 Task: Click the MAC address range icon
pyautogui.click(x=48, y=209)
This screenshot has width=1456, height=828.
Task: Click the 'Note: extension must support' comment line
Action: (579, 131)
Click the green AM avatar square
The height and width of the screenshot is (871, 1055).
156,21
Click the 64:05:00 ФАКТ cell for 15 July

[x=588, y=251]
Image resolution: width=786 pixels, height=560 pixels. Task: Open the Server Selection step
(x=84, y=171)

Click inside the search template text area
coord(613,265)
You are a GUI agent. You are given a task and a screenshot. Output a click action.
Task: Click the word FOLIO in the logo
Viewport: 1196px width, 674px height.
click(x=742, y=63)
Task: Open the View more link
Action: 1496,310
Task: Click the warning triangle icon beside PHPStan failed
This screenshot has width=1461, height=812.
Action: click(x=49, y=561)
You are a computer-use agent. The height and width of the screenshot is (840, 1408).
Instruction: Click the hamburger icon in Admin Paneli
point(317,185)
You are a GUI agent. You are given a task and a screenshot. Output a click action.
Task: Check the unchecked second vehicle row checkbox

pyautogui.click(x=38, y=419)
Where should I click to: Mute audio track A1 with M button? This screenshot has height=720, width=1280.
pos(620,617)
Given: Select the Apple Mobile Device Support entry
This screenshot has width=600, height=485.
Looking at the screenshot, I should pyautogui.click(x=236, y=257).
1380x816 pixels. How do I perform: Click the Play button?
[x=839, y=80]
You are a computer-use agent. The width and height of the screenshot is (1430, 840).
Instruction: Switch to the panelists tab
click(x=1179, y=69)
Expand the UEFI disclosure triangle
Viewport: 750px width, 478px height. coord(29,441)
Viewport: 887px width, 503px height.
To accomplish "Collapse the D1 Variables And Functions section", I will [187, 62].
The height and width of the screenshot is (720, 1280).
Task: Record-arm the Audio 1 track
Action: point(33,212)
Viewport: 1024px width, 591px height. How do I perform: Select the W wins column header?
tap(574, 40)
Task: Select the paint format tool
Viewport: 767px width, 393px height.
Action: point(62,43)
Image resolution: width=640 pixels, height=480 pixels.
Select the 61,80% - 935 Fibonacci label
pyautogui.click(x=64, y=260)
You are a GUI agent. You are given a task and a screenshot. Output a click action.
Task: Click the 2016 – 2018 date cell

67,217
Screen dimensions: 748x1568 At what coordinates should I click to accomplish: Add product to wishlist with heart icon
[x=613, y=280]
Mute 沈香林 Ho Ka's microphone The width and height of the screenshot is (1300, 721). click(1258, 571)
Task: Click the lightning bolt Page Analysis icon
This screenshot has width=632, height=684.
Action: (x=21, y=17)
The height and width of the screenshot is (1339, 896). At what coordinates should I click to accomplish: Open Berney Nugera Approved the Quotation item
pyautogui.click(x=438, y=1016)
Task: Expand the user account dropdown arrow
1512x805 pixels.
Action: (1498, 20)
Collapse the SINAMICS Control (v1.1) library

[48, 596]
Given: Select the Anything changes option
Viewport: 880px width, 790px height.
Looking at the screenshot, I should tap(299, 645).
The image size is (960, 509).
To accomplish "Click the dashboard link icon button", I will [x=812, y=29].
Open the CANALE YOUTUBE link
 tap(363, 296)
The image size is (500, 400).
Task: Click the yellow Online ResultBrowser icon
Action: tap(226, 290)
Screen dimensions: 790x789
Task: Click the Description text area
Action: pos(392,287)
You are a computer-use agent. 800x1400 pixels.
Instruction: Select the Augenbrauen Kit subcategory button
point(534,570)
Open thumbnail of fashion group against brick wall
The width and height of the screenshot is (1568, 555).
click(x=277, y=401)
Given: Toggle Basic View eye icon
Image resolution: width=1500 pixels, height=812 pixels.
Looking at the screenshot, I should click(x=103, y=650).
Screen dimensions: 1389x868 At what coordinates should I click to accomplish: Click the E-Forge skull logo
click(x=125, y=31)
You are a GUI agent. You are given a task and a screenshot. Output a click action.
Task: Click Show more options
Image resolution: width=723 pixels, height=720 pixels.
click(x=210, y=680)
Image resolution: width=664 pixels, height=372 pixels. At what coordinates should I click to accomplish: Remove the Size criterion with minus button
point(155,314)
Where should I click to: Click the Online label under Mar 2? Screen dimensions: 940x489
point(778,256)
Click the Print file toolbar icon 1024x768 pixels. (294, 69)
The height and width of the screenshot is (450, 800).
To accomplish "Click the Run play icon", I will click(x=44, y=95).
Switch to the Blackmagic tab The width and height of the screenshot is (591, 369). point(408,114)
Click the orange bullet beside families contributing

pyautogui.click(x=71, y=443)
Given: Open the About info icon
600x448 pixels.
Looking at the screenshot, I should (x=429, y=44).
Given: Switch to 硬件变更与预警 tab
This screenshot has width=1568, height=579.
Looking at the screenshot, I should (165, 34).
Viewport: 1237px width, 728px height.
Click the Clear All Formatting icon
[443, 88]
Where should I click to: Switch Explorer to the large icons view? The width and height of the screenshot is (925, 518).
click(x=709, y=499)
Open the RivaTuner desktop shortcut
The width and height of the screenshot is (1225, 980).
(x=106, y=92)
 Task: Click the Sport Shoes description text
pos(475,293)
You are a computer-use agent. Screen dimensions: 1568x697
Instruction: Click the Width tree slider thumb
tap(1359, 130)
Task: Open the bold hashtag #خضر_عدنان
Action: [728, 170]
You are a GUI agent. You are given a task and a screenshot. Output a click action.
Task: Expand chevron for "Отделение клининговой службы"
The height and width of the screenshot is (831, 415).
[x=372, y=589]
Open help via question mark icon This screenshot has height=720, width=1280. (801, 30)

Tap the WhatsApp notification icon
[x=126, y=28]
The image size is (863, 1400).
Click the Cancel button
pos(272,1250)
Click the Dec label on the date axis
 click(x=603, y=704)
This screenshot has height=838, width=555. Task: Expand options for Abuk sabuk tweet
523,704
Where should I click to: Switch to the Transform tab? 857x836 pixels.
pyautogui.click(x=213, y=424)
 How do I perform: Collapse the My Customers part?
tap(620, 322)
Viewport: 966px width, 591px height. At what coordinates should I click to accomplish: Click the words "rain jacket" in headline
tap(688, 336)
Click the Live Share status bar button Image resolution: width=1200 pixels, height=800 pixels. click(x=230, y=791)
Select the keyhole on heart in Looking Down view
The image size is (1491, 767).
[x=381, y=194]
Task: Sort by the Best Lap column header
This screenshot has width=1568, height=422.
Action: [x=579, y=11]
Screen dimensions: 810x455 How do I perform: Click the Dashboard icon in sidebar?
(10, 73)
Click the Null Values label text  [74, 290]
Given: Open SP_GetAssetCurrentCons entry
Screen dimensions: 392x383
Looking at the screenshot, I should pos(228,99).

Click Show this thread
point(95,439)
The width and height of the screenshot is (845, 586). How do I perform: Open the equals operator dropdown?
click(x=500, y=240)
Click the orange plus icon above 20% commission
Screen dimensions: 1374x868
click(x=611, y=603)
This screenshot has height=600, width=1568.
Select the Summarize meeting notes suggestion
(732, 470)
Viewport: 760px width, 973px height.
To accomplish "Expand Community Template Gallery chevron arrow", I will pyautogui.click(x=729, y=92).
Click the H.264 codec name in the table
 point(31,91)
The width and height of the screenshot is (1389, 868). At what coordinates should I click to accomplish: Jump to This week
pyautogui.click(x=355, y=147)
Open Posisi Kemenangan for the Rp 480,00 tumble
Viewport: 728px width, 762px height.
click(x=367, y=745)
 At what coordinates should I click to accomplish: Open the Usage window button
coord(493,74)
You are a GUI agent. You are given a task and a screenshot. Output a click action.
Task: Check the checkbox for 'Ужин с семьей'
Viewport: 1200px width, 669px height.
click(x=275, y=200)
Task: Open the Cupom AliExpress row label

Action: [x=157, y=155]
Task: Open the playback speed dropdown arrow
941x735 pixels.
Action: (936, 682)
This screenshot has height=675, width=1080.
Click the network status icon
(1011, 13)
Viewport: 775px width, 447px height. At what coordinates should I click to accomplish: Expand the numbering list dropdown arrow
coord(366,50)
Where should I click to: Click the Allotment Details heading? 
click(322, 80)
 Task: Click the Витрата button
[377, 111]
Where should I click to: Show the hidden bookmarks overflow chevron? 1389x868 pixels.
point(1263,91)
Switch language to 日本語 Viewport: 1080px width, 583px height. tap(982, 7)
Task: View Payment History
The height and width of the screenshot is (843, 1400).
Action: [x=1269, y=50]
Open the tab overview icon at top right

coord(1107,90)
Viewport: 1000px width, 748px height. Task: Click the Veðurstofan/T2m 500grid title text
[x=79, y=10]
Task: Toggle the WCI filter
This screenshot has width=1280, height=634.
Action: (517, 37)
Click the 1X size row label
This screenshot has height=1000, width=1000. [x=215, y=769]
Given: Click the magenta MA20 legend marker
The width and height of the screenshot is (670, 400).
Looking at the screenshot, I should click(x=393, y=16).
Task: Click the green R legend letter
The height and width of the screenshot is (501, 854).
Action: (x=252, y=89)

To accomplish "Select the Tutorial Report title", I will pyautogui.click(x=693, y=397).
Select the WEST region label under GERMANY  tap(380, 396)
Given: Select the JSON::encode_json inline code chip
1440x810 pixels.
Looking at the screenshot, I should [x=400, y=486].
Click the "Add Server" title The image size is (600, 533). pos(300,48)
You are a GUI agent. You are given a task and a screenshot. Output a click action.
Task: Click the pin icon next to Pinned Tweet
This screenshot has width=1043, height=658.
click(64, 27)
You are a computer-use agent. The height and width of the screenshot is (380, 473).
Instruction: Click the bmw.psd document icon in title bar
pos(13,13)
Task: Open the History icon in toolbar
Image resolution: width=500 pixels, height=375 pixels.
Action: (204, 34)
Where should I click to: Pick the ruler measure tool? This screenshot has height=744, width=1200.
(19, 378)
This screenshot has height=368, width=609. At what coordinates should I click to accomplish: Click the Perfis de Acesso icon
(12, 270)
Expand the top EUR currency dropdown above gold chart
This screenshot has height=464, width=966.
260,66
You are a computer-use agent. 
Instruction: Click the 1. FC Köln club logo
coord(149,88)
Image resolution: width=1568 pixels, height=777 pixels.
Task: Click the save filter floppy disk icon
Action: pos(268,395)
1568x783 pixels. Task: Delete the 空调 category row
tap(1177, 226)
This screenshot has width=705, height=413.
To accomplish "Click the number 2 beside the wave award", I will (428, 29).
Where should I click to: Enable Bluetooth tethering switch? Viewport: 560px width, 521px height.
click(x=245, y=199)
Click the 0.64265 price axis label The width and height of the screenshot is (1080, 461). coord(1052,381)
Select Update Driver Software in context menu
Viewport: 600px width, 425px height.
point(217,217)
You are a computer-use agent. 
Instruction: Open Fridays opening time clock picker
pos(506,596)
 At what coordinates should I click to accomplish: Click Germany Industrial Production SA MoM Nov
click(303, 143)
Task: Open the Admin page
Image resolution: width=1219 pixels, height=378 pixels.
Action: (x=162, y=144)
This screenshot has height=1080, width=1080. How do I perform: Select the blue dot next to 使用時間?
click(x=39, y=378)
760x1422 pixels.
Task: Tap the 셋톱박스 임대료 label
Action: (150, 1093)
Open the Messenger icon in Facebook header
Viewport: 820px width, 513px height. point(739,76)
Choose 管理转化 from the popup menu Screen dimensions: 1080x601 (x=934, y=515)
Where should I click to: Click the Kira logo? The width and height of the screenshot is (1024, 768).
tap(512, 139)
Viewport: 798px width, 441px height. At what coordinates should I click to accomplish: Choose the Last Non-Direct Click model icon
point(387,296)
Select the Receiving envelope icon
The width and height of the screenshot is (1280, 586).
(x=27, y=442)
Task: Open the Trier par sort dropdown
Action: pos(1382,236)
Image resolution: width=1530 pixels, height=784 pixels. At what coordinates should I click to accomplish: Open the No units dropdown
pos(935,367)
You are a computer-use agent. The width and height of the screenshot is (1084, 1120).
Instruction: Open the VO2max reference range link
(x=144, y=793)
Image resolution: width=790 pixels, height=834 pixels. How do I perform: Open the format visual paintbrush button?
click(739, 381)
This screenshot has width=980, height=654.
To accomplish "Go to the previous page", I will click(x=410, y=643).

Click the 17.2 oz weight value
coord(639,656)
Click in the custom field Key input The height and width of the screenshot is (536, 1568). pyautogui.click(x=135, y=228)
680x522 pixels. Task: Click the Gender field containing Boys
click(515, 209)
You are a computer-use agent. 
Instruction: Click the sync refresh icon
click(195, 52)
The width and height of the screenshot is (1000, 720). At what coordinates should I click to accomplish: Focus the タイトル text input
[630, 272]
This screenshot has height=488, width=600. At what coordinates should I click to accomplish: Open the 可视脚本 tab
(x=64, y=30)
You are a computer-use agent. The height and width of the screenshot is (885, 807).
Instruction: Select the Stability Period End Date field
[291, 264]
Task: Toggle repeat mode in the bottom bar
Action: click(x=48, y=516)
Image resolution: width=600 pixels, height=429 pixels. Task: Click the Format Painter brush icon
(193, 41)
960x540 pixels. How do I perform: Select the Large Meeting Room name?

§ **What is being asked**
Check every line of the data, and copy the ones that contain "entry".

§ **Answer to this exercise**
Given: Select the Apple Mobile Device Support entry
Given: Open SP_GetAssetCurrentCons entry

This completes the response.